In the beginning of 2015 we started to really up the amount of time series data we were collecting via Oversight (IT infrastructure monitoring system). In order to be able to handle this big amount we saved this data in Google BigQuery. Although we were quite happy with saving data in BigQuery, retrieving data was quite slow and we wanted to show data graphs to our users without waiting time. This meant we needed a time series database. Fast.
We tried several TSDB’s that were on the market at that time, but none were as effective as we needed it to be. This left us no other choice than to write one ourselves. We chose to write our time series database in Python. Python offers you a great selection of libraries and often you can produce a lot with relatively little code. This means developing in Python goes quickly. The first single server version was ready to use within a month and another two months later we had developed SiriDB in a way that it could scale the data over multiple servers and could activate replicas as to prevent downtime.

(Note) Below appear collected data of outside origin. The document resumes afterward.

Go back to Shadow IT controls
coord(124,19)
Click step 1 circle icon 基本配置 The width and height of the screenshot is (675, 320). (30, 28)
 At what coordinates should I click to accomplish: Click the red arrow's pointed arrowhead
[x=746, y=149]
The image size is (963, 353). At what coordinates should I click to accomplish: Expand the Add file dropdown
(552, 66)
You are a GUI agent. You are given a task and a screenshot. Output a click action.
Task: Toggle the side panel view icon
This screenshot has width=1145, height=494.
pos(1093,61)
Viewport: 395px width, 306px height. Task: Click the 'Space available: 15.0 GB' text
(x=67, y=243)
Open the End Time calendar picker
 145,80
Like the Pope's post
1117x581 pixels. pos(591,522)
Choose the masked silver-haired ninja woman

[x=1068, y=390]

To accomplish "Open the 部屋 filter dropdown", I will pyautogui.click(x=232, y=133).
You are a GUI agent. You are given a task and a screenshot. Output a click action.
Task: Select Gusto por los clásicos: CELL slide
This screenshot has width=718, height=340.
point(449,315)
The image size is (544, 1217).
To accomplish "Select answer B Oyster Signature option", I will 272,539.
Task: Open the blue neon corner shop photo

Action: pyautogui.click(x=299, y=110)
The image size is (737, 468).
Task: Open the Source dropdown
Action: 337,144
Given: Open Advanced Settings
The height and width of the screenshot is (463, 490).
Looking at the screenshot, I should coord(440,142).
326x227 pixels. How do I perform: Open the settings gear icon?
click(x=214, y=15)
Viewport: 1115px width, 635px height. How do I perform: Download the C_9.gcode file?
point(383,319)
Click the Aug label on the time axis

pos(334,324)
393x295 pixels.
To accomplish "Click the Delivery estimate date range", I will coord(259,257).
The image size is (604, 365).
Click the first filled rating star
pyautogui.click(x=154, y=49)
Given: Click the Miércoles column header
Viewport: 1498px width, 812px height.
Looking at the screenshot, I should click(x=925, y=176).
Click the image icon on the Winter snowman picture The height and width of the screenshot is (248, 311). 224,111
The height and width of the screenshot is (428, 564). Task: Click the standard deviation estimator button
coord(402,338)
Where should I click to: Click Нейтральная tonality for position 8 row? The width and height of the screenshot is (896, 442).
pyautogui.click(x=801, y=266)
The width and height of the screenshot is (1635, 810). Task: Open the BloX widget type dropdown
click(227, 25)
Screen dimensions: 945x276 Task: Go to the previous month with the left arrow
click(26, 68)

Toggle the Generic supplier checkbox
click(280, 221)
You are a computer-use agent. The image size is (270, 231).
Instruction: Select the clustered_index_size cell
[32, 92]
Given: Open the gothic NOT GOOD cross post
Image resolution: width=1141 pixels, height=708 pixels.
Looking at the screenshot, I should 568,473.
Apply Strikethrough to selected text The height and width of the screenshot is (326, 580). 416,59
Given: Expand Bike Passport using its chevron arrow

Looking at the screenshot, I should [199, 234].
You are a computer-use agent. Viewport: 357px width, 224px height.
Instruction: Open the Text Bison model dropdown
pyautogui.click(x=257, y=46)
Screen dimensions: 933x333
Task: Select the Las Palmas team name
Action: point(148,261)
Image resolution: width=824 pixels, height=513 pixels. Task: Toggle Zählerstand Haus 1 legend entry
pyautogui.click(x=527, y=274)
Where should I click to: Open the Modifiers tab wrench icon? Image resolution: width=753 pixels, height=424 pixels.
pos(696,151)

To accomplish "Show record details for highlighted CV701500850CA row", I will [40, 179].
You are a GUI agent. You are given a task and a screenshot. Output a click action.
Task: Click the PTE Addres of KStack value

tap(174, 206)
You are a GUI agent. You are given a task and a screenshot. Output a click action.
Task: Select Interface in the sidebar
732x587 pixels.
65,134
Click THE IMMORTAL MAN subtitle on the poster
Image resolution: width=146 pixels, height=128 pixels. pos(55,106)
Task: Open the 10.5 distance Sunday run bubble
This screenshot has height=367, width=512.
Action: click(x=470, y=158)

However, SiriDB was not operating without problems yet. Python uses garbage collection and depending on the amount of data in SiriDB a full garbage collection could take several seconds. When the system is doing this garbage collection this means that the system is not responsive and this is, we think, not acceptable for a database. Luckily Python has the possibility to tweak the garbage collection, we used this as a temporary solution. You can use
gc.set_threshold() for this.
After this we started working on preventing garbage so we could turn off the garbage collection. This was not an easy task, if you ever plan on using Python without garbage collection be aware of the trouble it will cause you. Except for in our ‘own code’ we also found bugs in the re module of Python 3.5 (issue25554) and the aiohttp (#579) library.
What do you need garbage collection for? Garbage collection is used to clean up unreachable objects in memory.
See this example:
l =  l.append(l) del l gc.collect() # => collects at least 1 unreachable object.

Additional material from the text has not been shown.